The art is both real and not real—a digital representation of an abstract concept—minted on the blockchain and hosted in an online, video-game-like platform by Robert Ghrist, the Andrea Mitchell University Professor of Mathematics and Electrical & Systems Engineering.
With appointments in both the School of Arts & Sciences and the School of Engineering and Applied Science, Ghrist’s penchant for combining seemingly disparate domains and interests extends to every part of his work.
According to Vidit Nanda, a professor of mathematics at Oxford and one of Ghrist’s many former postdoctoral fellows, Ghrist has “the soul of an artist trapped in the body of a scientist.” An aficionado of William Blake, Ghrist is equally at home discussing Dante, open-world video games, and the Hopf fibration, the abstract shape depicted in his virtual gallery.
Nanda says Ghrist’s distinctive combination of aesthetic flair—including his preference for wearing suits, even in sweltering Philadelphia summers—and mathematical rigor makes him a singular figure in the world of applied mathematics. “Every paper, every talk slide, every calculus video carries his unique signature, and you can immediately recognize his work,” says Nanda. “It’s like encountering a Van Gogh painting or a Bach fugue—you immediately know who made it.”

An unlikely mathematician
Growing up in suburban Ohio, Ghrist never pictured himself becoming a mathematician—the field felt impenetrable. “I was bored in school, trying to read math books that were way too advanced and just not getting it,” Ghrist recalls. “It wasn’t until I went to university that the world just opened up for me.”

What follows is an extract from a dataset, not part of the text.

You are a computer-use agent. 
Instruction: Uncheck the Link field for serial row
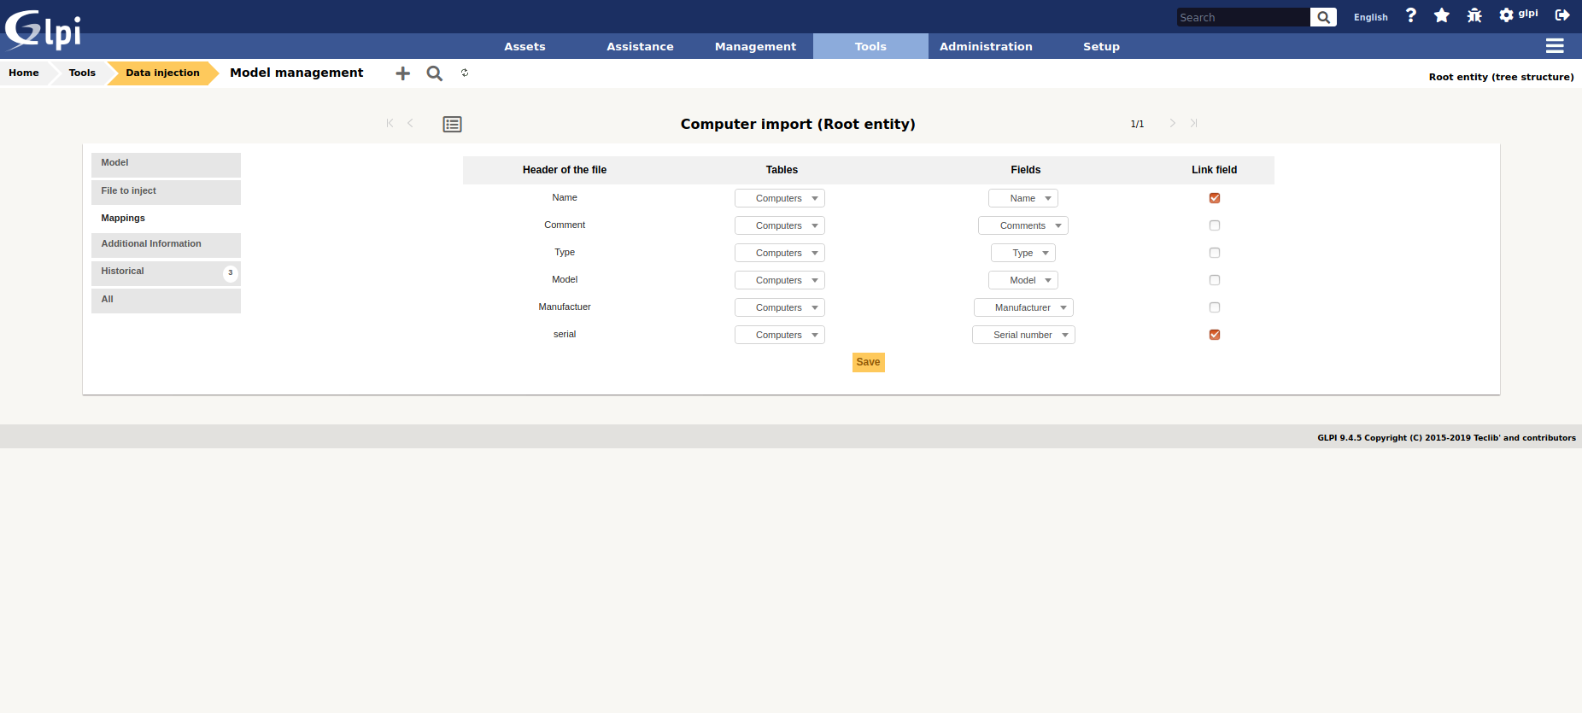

He might have remained an engineer, if not for a particularly inspiring calculus professor at the University of Toledo. “He was your canonical weird mathematician,” says Ghrist. “But I just fell in love with the subject.”

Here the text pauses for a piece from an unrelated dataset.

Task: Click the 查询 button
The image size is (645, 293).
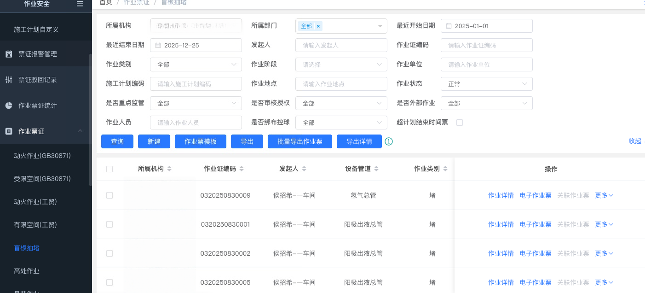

Hardly anyone in Ghrist’s family had attended college, so pursuing a doctorate didn’t occur to him at first. “It just wasn’t the kind of thing someone like me would do.”
From equations to accolades
Today, Ghrist has received some of the most prestigious accolades in mathematics and science. Named a Presidential Early Career Scholar by President George W. Bush and one of the 50 most innovative researchers in the world by Scientific American, Ghrist has also been recognized by the Mathematical Association of America for the unusual clarity of his writing, with the Chauvenet Prize. He has authored dozens of papers and more than a half dozen books and has been awarded millions of dollars in grants to study applied mathematics in contexts as varied as networks and the analysis of public opinion.
Ghrist has been equally celebrated for his impact in the classroom. An inaugural faculty co-director of Penn First Plus, which supports first-generation students, Ghrist has received both the Lindback Award—Penn’s highest honor for teaching—and the S. Reid Warren Jr. Award, Penn Engineering’s highest teaching honor.
“Rob has an extraordinary gift for making the abstract not just accessible, but exhilarating,” says Tony Pantev, a professor and chair of the Department of Mathematics. “He shows students—especially those who may not have seen themselves as mathematicians—that mathematics is not a closed door, but an open world full of beauty, creativity, and possibility.”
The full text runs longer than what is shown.